I think both of us were kind of looking the same direction in the same time. I had made those first sets of underwear because this was what I wanted to buy for myself. To buy something you’d wear not to be looked at but just to feel good. Underwear that women could wear and not be constricted; you could move in it, you could feel flexible. And Blandine and I were passionate from the beginning that we would do our best to make them in a sustainable way, and we wanted to do this at a price point people could afford, so they could own something that would last.
That wasn’t something that was being talked about a decade ago. First of all the conversation about women and their bodies weren’t happening like that.
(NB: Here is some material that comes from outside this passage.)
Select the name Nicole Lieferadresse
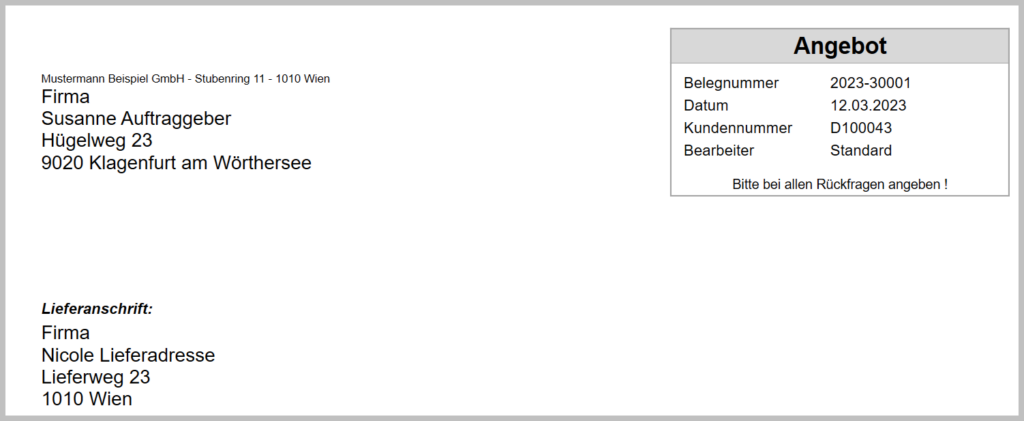 click(x=128, y=355)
It was more like, should the models be 12 or should they be 18? In Europe if you said sustainable you were thinking women with herbs or something. Fashion didn’t want to align themselves with this.
Starting a Business
Marie-Louise
There was a huge learning curve. With my ex-husband, we had realized how important it was to grow a very good personal relationship with a factory, in a way that the factory and the brand would support each other. We had done all our production in Turkey where they had very quality cotton yarns and where they naturally had organic products, because they hadn’t been able to afford to use pesticides.
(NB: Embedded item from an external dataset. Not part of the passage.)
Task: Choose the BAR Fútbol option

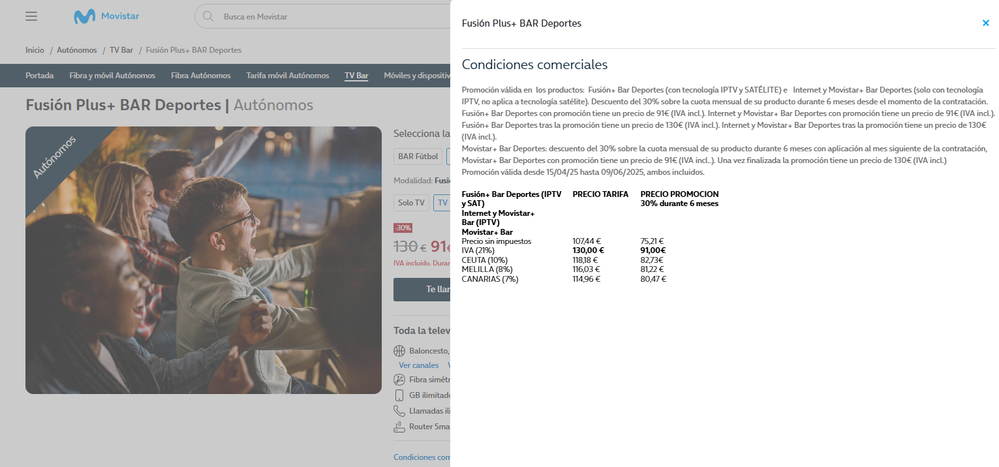Action: (x=418, y=156)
With Baserange, we began with Portugal, where she was familar and with Turkey, where I had relationships, but I also traveled to visit to so many tiny factories—out in fields, out in nowhere— to see who we could work well with. I’d sleep in dormitories, in hostels. We asked for certificates but we also learned to ask very detailed questions. Everything was new, down to the questions we learned to ask. I look at that period as establishing us.
Blandine
At Surface to Air there was a lot of negotiating with the factories—my boss was a little tough, we were all a little tough with them. It was very male-driven. This is not the way we work at Baserange. I completely changed my way of dealing with production. We were interested in building real relationships with factories, not just getting the best price.
Fair Trade
Marie-Louise
Blandine and I had a lot of discussions about how to communicate with our factories. At that time in fashion, there was a tendency to push factories like, “I want this, I need this, I’m paying you so I get what I want.” But we wanted an equal exchange.
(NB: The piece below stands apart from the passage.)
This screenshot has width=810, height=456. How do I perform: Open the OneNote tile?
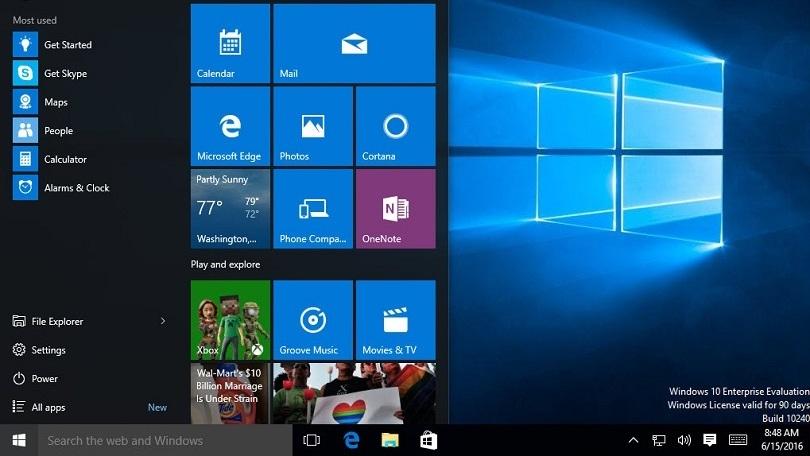pyautogui.click(x=395, y=209)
So sometimes, for example, we’d ask, can we have this material and can we have organic and how can it be dyed. Using fabrics that were not dyed became big for us because then we knew it hadn’t been through another process. We had conversations about what was possible, every detail. If what we wanted didn’t exist or wasn’t possible, we’d say, can we find another way that works for us both.
Blandine
With each factory it’s different. In Turkey, we’ll often stay for a week—it’s a family-run factory and early on, the son, Tamir, explained a lot to us about the silk and linens and organic cottons they use. In France, it’s very similar—she supplies the yarns or she knows all the suppliers of the yarns. In Portugal, because of the language barrier, we work with an agent who can communicate with the factory. But it’s not the same as sitting down and having a lunch in Turkey.